Primeiro veio a tentativa de anistiar o caixa dois. Não funcionou. Depois, bem na noite em que o país chorava a queda do avião da Chapecoense, desfiguraram o projeto das Dez Medidas contra a corrupção. Foi vetado. Agora, ressuscitaram a sempiterna reforma política – panaceia invocada em Brasília para encerrar qualquer discussão.
O novo "plano infalível" de Cebolinha de Rodrigo Maia, Eunício Oliveira e companhia para se livrar das investigações da Operação Lava Jato é uma ideia que já foi derrotada duas vezes quando levada ao Plenário da Câmara: o voto em lista fechada. De acordo com ela, o eleitor votaria não no candidato, mas no partido. Apurada a proporção de votos de cada legenda, os deputados eleitos seriam determinados pela ordem em que aparecessem numa lista estabelecida pelas lideranças partidárias antes da votação.
Tal sistema é adotado em várias democracias parlamentares (como Israel, Islândia ou Itália), mas não em outras, onde a lista partidária é aberta, e a quantidade de votos do candidato determina sua posição entre os eleitos (é o caso da Holanda, onde ontem o partido do premiê Mark Rutte venceu as eleições, ao garantir 32 cadeiras no Parlamento de 150).
A justificativa padrão para o voto em lista fechada é que ele cria um elo mais forte entre eleitores e partidos.
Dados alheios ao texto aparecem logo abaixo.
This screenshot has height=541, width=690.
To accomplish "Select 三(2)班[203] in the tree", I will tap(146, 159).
No Brasil, é usado como argumento para reduzir a absurda fragmentação em 35 legendas, 28 delas representadas no Congresso. Mas seria bem mais razoável fazer isso extinguindo as coligações nas eleições para deputado. São elas que misturam programas antagônicos e criam situações bizarras, como o voto num deputado comunista que elege um liberal – ou vice-versa.
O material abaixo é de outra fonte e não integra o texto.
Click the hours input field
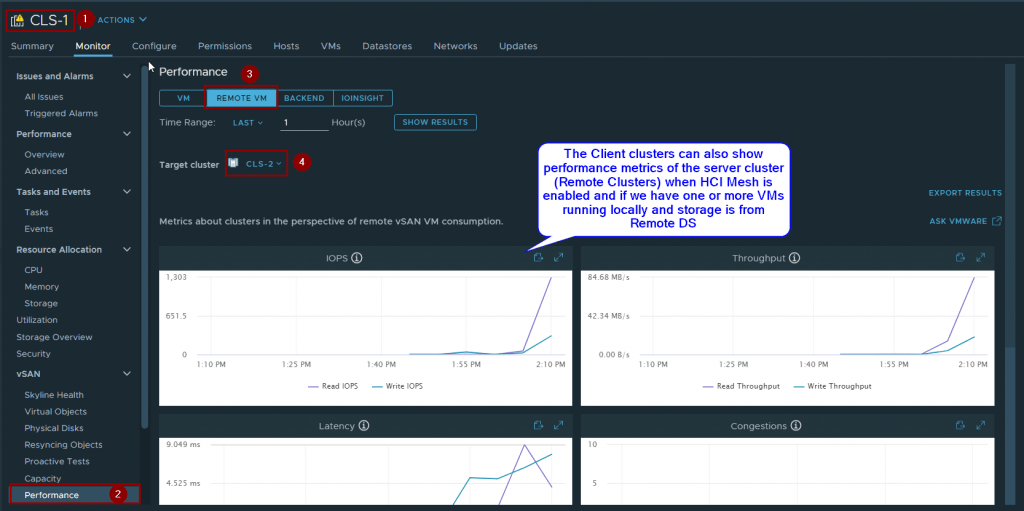The height and width of the screenshot is (511, 1024). click(303, 122)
Em 2003, quando foi aventada pela primeira vez, a lista fechada surgiu como forma de tornar viável o financiamento público das campanhas eleitorais. “No entender dos deputados, seria impossível combinar lista aberta e financiamento público, pois não haveria como fiscalizar as centenas de candidatos que concorrem a deputado em cada estado”, escreve o cientista político Jairo Nicolau no recém-lançado Representantes de quem?, um excelente resumo das deficiências do sistema político brasileiro (escrevi sobre o livro aqui).
Depois do escândalo dos sanguessugas, em abril 2007, a proposta de lista fechada foi votada no Plenário da Câmara e derrotada por 251 votos a 182. No final de maio de 2015, no afã de promover a reforma política, o então presidente da Casa, Eduardo Cunha, levou diversas propostas a votação. Na noite confusa do dia 26, três foram derrubadas, entre elas mais uma vez a lista fechada. O resultado foi um massacre: 402 votos contra e 21 a favor.
É essencial que o Brasil promova uma reforma política para eliminar as distorções absurdas no nossos sistema de representação. O livro de Nicolau sugere mudanças simples, como o já citado fim das coligações nas eleições para deputado, a exigência de um mínimo nacional de 1,5% dos votos para um partido ter direito a assento na Câmara, tempo de TV e recursos do Fundo Partidário, além da resdistribuição periódica das cadeiras, respeitando mudanças demográficas.
Improvável que alguma dessas ideias simples e eficazes tenha sido debatida na discussão de ontem sobre reforma política entre o presidente Michel Temer, os presidentes da Câmara, Rodrigo Maia, do Senado, Eunício Oliveira, e o ministro do Supremo Tribunal Federal (STF) Gilmar Mendes (foto).
Ao levantar o tema, o objetivo de Maia e Eunício era outro. Se os partidos determinarem os candidatos nas listas, retiram do eleitor a prerrogativa de escolher quem permanecerá no Congresso. Estaria aberta, portanto, a porta para manter o foro privilegiado de investigados e acusados da Lava Jato na eleição de 2018. Eles continuariam submetidos à proverbial "lentidão" dos tribunais superiores.
Ninguém tem dúvida de que a reforma política seja urgente. Para promovê-la, porém, o Congresso precisa ter mais credibilidade – e menos conflitos de interesse.